MODIFICATIONS OF THE GAMMA-SUBUNIT OF CHLOROPLAST COUPLING FACTOR-I ALTER INTERACTIONS WITH THE INHIBITORY EPSILON-SUBUNIT

The treatment of chloroplast coupling factor 1 (CF1) with dithiothreitol or with trypsin modifies the gamma-subunit. Reduction of the gamma-subunit disulfide bond in CF1 in solution with dithiothreitol enhances the dissociation of epsilon (Duhe, R. J., and Selman, B. R. (1990) Biochim. Biophys. Acta 1017, 70-78).

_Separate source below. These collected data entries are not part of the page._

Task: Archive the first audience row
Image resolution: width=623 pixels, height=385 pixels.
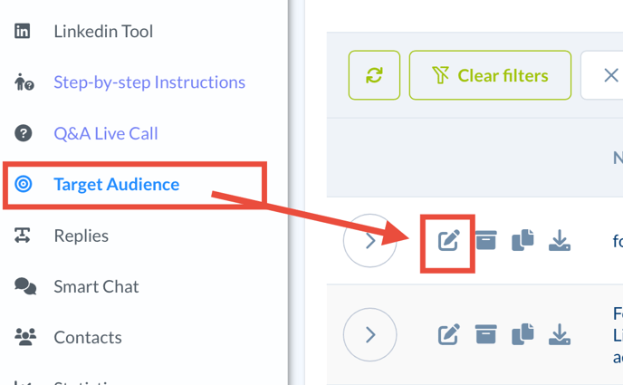Action: pos(486,240)
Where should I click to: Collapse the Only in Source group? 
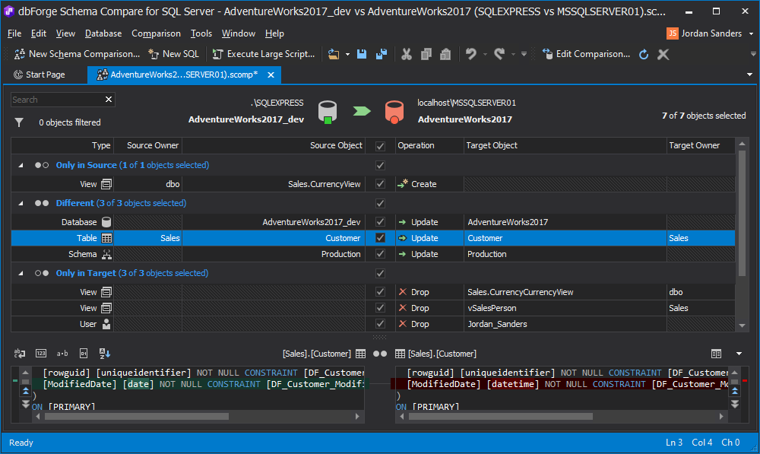(x=21, y=165)
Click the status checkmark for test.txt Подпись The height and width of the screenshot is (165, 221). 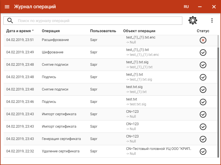(x=203, y=102)

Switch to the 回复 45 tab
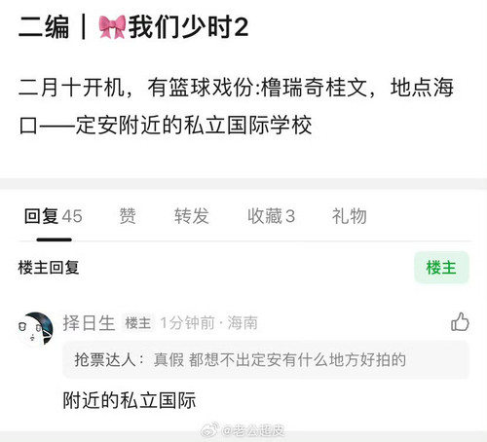tap(54, 216)
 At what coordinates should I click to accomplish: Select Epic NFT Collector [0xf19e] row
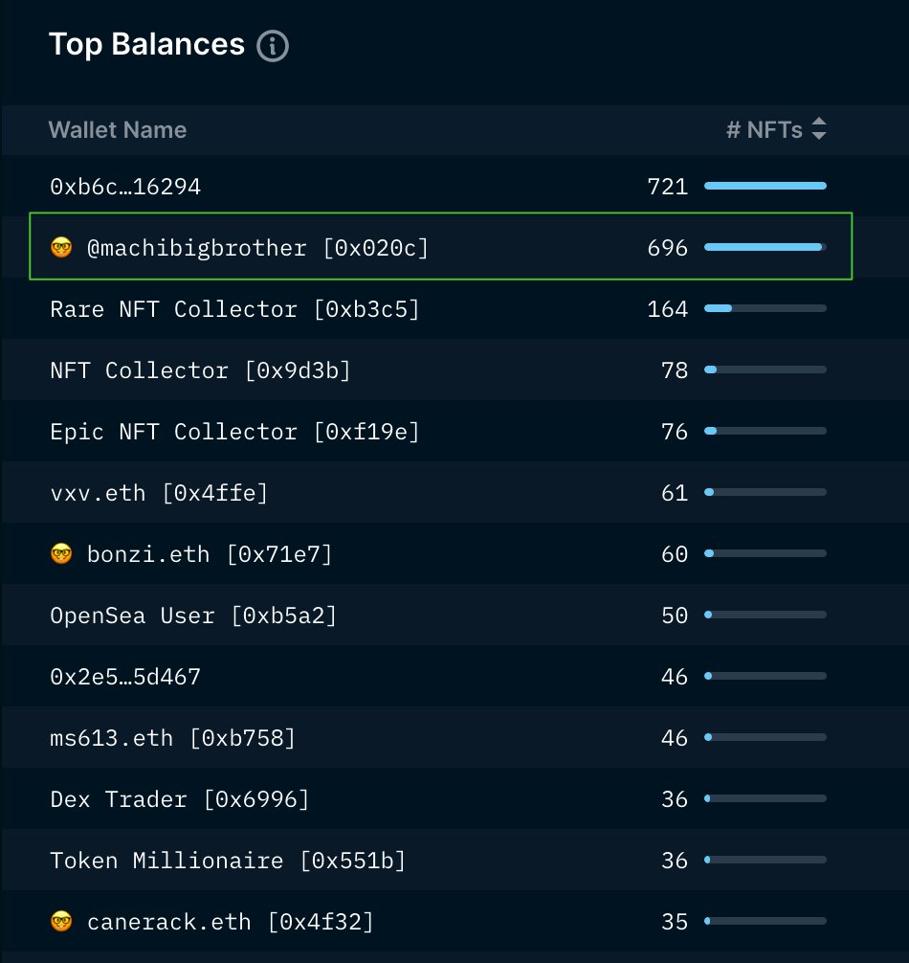click(x=234, y=432)
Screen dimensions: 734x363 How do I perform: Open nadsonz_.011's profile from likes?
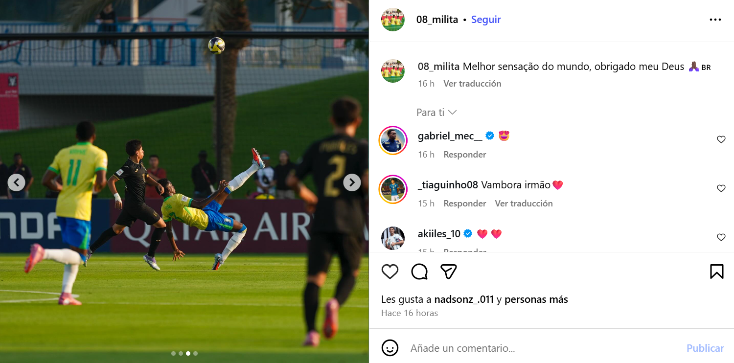[x=464, y=299]
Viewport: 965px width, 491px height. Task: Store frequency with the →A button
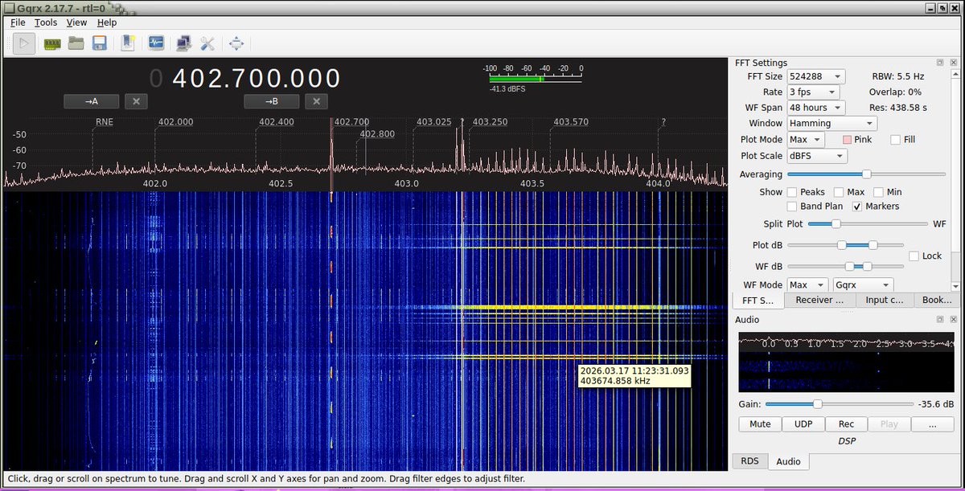click(x=91, y=101)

The Ca2+-ATPase activity of either oxidized or reduced CF1 increases as the enzyme is diluted. Added epsilon-subunit inhibits the, Ca2+-ATPase activity of both forms of the diluted CF1, suggesting that epsilon-dissociation is the cause of activation by dilution. Half-maximal activation occurred at much higher concentrations of the reduced CF1, indicating that reduction decreases the affinity for epsilon about 20-fold. Immunoblotting techniques show that there is only one epsilon-subunit/CF1 in intact chloroplasts, in thylakoid membranes, and in solution. No epsilon is released from CF1 in thylakoids under conditions of ATP synthesis. The gamma-subunit of CF1 in illuminated thylakoids is specifically cleaved by trypsin. CF1 purified from thylakoids treated with trypsin in the light is deficient in epsilon-subunit, and has a high rate of ATP hydrolysis. Added epsilon neither inhibits the ATPase activity of, nor binds tightly to the cleaved enzyme.